September 16: a letter-carrier on Wall Street discovers red-inked flyers reading, “Remember, we will not tolerate any longer. Free the political prisoners, or it will be sure death for all of you,” and carrying the signature of “American Anarchist Fighters.”  At 12:01 that afternoon, a blast rips the corner outside the J.P. Morgan bank on Wall Street. 38 people die, with another 143 wounded.  The incident, at the time, was the deadliest bombing on U.S. soil, and was called an “Act of War” by the Washington Post.

Shortly thereafter, two anti-Communist “broadsheet” flyers appear in Manhattan, citing both the incident and the text and title of Tarkington’s play, and titled “Direct Action” and “The Bullet or the Ballot.”  Both conclude with the rhetorical question, “Are you for Lincoln or Lenine?”

The flyers praise Poldekin and Tarkington for their bravery in calling “Bolshevists” out for their narrow-mindedness and thuggery.   “‘POLDEKIN’ ‘unfortunately displeases,’ irritates and annoys a great many ‘parlor radicals’ and half-baked theorists whose ‘viewpoints’ are outraged because Tarkington’s ideas run counter to their own particular opinions.

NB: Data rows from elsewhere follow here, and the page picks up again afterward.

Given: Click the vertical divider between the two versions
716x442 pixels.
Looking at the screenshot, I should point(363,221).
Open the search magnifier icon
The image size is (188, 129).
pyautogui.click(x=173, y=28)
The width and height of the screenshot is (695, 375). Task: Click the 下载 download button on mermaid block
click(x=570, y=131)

ISN’T THAT TOO BAD?” The unknown authors of the flyers refer, of course, to the polemic-laced reviews of Tarkington’s polemic-laced play.

The odd publicity did not in any event help draw audiences to the timely but nonetheless topically uncomfortable play.  It closed after only 44 performances.

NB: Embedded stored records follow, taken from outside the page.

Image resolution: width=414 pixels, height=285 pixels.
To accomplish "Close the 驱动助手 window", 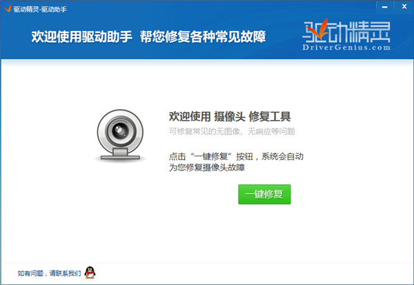I will (404, 7).

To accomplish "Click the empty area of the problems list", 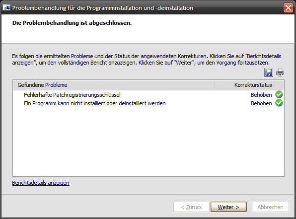I will 148,142.
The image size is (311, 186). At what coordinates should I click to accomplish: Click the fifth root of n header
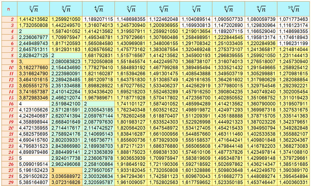131,9
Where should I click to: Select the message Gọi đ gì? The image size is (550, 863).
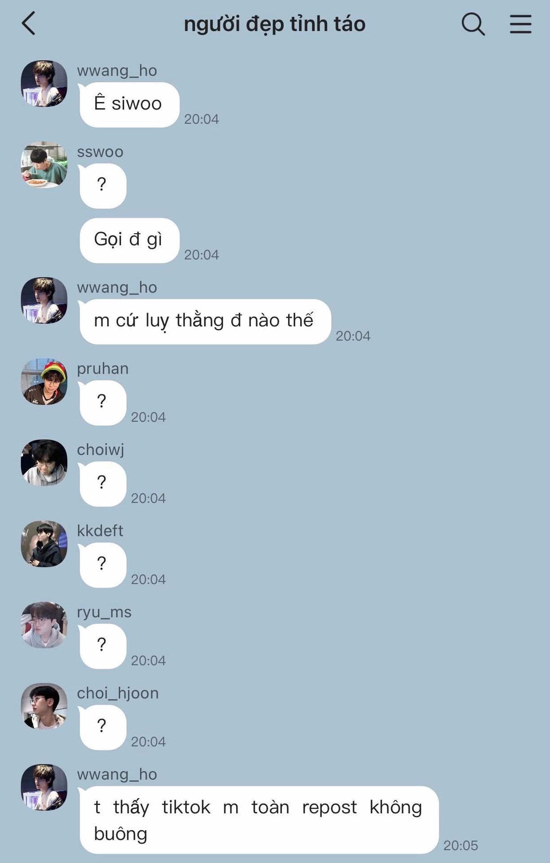tap(129, 240)
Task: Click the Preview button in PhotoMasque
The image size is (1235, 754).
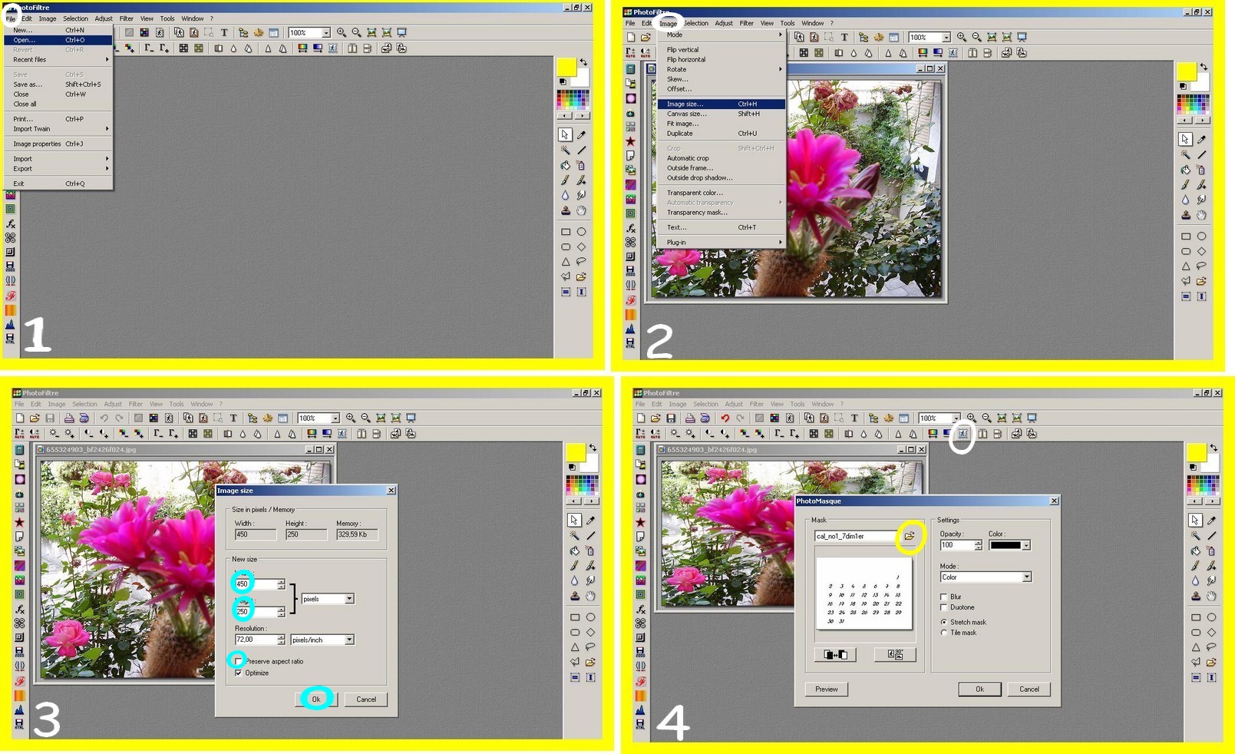Action: (827, 690)
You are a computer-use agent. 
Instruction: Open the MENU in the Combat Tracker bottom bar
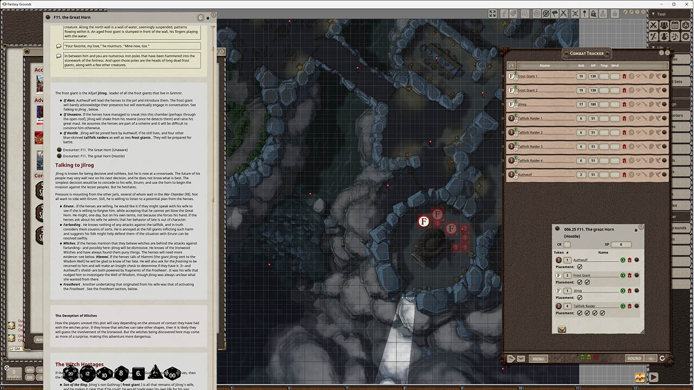(x=538, y=358)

The September 16th bombing is remarkable on its own, of course, for its significance in the history of terrorist action on American soil, whether of domestic or international source.  It is further remarkable because no one was ever brought to trial for the crime.

Within the Tarkington oeuvre, the play is remarkable for a number of reasons.  First, while Tarkington was an eager participant in leveraging his talents for war-time pro-American propaganda, Poldekin stands out as his most overtly political work.  However tenuous the connection may be between the play and the bombing—and it’s not too tenuous, probably, given that the hero’s test of loyalty in the play is printing flyers very much like the one that announced the Wall Street attack—the play is also clearly Tarkington’s most controversial.

Biographer James Woodress (pp. 215-218) reports that Tarkington wrote an open letter to one New York drama critic in which he made it clear that liberal reaction to the play was, well, reactionary.  “To any man inclined towards individual freedom what we have is more pleasing, and seems to work for more progress than what the Bolshevists offer us at a price of bloody revolution.”  That’s the not the same thing, Tarkington pointed out, as claiming that America had the best possible system of government.

Interestingly, the play featured, in addition to George Arliss in the lead role, Edward G. Robinson in a supporting performance.

I’m almost 100% certain that I read Poldekin at one point.  Yet I clearly do not own a manuscript of the play, as it was never published in book form.  It did appear serially in McClure’s magazine (March-July 1920), but I know I have never seen microfilm of those issues.  My attempts today to locate an online version of the text (it is in the public domain) have been fruitless.

I have, however stumbled across the following very interesting links and references:

  • Booktryst’s complete report on the incident and related labor unrest, which was the inspiration for this news item.
  • A September 12, 1920 New York Times article about the changes made in bringing the play to Broadway from Baltimore.  The article is notable for details of correspondence between producer George Tyler and Tarkington; for comments by Arliss about Tarkington; and for comments by Tarkington about Arliss.
  • A March 3, 1920 New York Clipper article about the play’s trial opening in New Haven, Connecticut.
  • An issue of the Princeton University Library Chronicle (Autumn 1955) which, starting on page 15, includes a very detailed account of the run of the play, critical reception, and reaction from producers, cast, and Tarkington.  A must for Tarkington enthusiasts, as these details do not appear in Woodress’ biography.
  • Russo and Sullivan (footnote on p. 256) note that Tarkington rewrote the play as Karabash for a Kennebunkport company in 1939.